Monday, July 20, 2009

Links (or a shameful stab at self-promotion)

I promise not to make a habit of this. However students and folks at various lectures have asked me where they can locate information on my reviews and books.

For a collection of movie reviews written when I wrote for Boxoffice (1996-2007) and (briefly) The Globe and Mail (1998-2000) can be found at Rotten Tomatoes. They gather original reviews from critics across North America. It's a worthy and well-organized reference site. My reviews can be found at www.rottentomatoes.com/author/author-1157/. My Boxoffice reviews can also be read at www.zoominfo.com/people/Courrier_Kevin_112323034.aspx. The old CBC Radio reviews (1998-2005) some of you have requested are no longer available. They were published on their old website.

For those interested in my pieces for Metro Newspapers, their archive has a number of reviews that I've written since last September. If you go to www.metronews.ca/ and search my name, the list of pieces will appear.

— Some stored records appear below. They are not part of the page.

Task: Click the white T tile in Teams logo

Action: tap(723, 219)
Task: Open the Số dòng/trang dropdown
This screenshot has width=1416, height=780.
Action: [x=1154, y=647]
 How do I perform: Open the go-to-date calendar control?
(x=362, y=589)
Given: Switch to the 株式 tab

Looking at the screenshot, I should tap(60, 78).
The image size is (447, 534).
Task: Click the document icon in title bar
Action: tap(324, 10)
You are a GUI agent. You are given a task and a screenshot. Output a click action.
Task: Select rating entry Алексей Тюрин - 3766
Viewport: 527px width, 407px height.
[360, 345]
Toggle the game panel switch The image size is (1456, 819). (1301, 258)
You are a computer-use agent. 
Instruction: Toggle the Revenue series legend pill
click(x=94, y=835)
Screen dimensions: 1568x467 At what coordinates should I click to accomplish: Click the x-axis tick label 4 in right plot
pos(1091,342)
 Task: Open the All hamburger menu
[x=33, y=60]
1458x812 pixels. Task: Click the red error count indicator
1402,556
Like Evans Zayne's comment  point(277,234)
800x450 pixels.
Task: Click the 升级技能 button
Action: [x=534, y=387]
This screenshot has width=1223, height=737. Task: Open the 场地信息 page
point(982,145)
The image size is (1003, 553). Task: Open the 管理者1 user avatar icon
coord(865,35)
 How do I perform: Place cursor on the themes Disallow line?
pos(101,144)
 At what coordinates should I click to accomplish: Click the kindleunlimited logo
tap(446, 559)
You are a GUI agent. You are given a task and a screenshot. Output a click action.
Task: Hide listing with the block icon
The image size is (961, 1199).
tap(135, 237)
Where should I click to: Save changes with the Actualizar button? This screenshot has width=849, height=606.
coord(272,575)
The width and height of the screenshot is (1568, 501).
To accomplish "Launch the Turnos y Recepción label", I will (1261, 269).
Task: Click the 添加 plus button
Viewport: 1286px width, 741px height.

While my latest book, Artificial Paradise: The Dark Side of The Beatles' Utopian Dream, is heading for quick obscurity (if it hasn't already made the trip), I still believe it tells a familiar story using a pretty distinct focus. You can find reference to it here: www.greenwood.com/catalog/C34586.aspx -. Although it came out in January, the American publisher Greenwood-Praeger have done zilch to promote it. (Their marketing people even changed my title from Nowhere Land to Arificial Paradise because they thought "it would help sales." It's too bad they're not helping sales.) In truth, Praeger doesn't do trade books. Their stock-in-trade is University libraries. (It also didn't help that they were bought up by a bigger non-trade company ABC-Clio just as Artificial Paradise was coming out.) To be fair, they did do a handsome job of producing the book and they allowed me to go one hundred thousand words over what was intended. But none of that helps if no one knows it exists. However, one worthy soul, David Kidney, did review it for the online publication Green Man Review. David has reviewed all my books quite favourably, as well as intelligently. He persisted in getting a review copy from the publisher till they finally relented. His review can be found at: www.greenmanreview.com/.../book_courrier_artificialparadise.html

You can also find a list of the other various books I've written at Amazon.com. Speaking as a critic, I have no problem with people not liking any of my books. But some of the "critics" on these Amazon sites (especially those who "reviewed" Randy Newman's American Dreams) showed a startling inability to recognize that it was intended as a critical analysis of Newman's work. It would appear from their incoherent musings that they were hoping to find a book that merely lit incense sticks around their hero. Writers need to have a point of view. That's how and why their work gets published (at least for the moment). But I think since the Newman fans didn't know who I was, they could care less what I thought about his music, so they dismissed the book for what it wasn't rather than for what it was. Hence their curious scriblings which you can find here: www.amazon.com/Randy...Kevin-Courrier/dp/1550226908

My favourite book to write (and the one written with the least distractions) was "Captain Beefheart's Trout Mask Replica" for Continuum's "33 1/3" series. I highly recommend to fans of pop music to check out this series. Each book (or chap book, really) is about one significant record that moved the writer. Besides being an ideal series that introduces readers to a number of fascinating albums, most of them are perfect companions for those records. This one (about a completely uncompromising album) also drew surprisingly thoughtful and precise reviews on Amazon than the Newman one did. One guy even brings up some worthy criticisms that illustrates that he actually gets it. They can be found here www.amazon.com/Captain-Beefhearts-Trout.../0826427812. The best and thorough review of Trout Mask is located at the Beefheart site Doc at the Radar Station: www.beefheart.com/zigzag/books/troutmask33.htm

Finally, producer John Corcelli and I have been hard at work on some new music documentaries at CBC Radio on Inside the Music. The series is called Revolutions Per Minute and last year we provided five programs on essential Canadian pop albums. They included The Band's Music From Big Pink, Joni Mitchell's Blue, Bruce Cockburn's Inner City Front, Daniel Lanois' Acadie and Broken Social Scene's You Forgot it in People. You can stream those programs at the cbc.ca site where Inside the Music has their program archives. Just enter here http://www.cbc.ca/radio2/programs.html?INSIDE_THE_MUSIC and follow the links to their archive. John and I have just finished two new Revolutions Per Minute docs on kd lang's Shadowland and Maestro Fresh-Wes's Symphony in Effect which will be aired this fall.

I think that is enough shilling for attention for today.